In the last 24 hours, the Bitcoin price has risen by $400 from a low of $8,950 to $9,377 at the time of writing. And that’s not counting the $1,100 rise in the last 5 days alone. BTC is rallying again in 2020, and the bulls couldn’t be happier. But what might be the reason for this rise, though?
Unless you’ve been living under a rock for the last 2 months, you may have heard about the Wuhan coronavirus – a virus first identified in Wuhan, Hubei province in China. Approximately 6,000 cases have been confirmed all around the world, including 5 in the United States (all of which had recently visited Wuhan).
China’s response to the outbreak has been urgent, with Wuhan and 15 cities in the Hubei province being placed on lockdown with public transport and outbound travel shut down completely.
Not to be facetious about the whole situation, but the financial markets have responded negatively. The NYSE fell for the 4th day in a row. Oil prices took a dip and so did DOW. Meanwhile, the historical hedge against calamity, Gold, has seen a rise.
Gold has always been a hedge against economic uncertainty in the world. Whenever traditional markets have slowed down, people have turned to uncorrelated assets like Gold to protect themselves from the slowdown.

^^^^^^^^

§ Work instruction A: How many confirmed coronavirus cases in the United States does the Bitcoin article report?
§ Work instruction B: Carry the Bitcoin article forward from its final sentence.

(Stored dataset items)
^^^^^^^^

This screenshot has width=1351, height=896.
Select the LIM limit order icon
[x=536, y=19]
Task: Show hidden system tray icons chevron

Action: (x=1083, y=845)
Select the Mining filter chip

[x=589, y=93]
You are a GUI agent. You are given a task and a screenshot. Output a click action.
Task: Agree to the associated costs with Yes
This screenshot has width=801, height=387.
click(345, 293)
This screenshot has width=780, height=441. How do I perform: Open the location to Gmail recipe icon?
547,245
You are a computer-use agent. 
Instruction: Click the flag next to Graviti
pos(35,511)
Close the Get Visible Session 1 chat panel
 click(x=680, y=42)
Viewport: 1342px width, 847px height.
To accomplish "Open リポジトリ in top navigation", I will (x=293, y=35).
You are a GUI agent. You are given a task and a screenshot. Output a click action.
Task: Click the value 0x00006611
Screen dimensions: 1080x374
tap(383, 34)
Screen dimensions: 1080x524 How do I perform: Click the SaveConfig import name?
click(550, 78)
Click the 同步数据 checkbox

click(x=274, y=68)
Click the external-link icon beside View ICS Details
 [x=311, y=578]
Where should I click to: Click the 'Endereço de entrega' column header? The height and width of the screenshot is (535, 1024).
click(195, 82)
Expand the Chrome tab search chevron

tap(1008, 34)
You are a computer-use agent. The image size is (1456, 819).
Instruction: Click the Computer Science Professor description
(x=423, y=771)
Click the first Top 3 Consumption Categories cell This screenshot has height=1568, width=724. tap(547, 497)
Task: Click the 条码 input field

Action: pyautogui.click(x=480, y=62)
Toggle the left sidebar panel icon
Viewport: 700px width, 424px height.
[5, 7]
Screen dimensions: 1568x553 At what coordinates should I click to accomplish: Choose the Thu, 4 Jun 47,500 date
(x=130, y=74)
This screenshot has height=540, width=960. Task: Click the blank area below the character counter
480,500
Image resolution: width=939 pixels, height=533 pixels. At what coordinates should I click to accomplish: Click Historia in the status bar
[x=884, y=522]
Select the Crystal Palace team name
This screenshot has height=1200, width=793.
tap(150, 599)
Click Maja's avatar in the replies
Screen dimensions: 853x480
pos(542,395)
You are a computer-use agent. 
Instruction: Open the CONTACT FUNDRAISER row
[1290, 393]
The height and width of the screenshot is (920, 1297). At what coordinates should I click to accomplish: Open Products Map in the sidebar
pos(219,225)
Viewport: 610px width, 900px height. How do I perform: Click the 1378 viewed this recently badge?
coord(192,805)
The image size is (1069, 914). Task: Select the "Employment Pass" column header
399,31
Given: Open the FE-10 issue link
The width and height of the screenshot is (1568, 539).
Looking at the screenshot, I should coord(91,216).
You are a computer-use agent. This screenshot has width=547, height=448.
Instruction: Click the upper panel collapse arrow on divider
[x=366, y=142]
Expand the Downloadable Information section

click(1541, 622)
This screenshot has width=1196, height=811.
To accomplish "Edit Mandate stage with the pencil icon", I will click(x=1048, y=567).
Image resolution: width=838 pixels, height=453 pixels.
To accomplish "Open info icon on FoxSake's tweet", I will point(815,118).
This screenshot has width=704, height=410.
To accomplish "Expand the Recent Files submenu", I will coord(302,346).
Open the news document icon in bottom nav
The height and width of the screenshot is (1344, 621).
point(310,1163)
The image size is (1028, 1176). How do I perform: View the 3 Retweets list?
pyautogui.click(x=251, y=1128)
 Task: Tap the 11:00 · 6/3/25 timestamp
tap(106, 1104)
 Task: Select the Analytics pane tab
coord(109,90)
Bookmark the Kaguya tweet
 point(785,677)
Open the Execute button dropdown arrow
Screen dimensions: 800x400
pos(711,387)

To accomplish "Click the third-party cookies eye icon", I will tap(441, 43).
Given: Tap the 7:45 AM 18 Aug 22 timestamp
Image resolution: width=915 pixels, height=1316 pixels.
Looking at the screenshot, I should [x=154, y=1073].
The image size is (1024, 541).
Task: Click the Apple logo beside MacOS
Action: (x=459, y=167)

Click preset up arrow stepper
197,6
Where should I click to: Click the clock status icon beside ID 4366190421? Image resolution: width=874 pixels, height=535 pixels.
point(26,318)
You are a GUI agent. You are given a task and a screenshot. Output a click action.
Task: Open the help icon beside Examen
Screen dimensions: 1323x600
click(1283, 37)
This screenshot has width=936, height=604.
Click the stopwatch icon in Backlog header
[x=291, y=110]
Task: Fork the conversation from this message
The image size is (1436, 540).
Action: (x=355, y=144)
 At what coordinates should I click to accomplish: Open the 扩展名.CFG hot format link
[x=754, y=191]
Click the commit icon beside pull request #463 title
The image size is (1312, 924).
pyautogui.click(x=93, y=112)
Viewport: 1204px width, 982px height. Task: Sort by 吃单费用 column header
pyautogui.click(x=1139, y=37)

^^^^^^^^

§ Output A: Five, all of which had recently visited Wuhan.

§ Output B:
However, as we’ve seen in the last few years, Bitcoin is slowly becoming the new Gold. We’ve seen people in economically unstable countries like Venezuela and Brazil turning to the cryptocurrency to protect their money. Bitcoin, as an asset, has also outperformed Gold in 2019 and looks set to do the same in 2020.
The crisis in China may affect its economy as well, with a population of around 40 million being placed under lockdown. In this scenario, we could see investors relying on BTC more and more to hedge against the same.
We’re probably seeing that with a $1,100 rise in the Bitcoin price in the last 5 days. That number could go higher in the coming days and months. The world’s biggest cryptocurrency is truly coming into its own as the hedge-elect of the 21st century. Gold, you’d better watch out.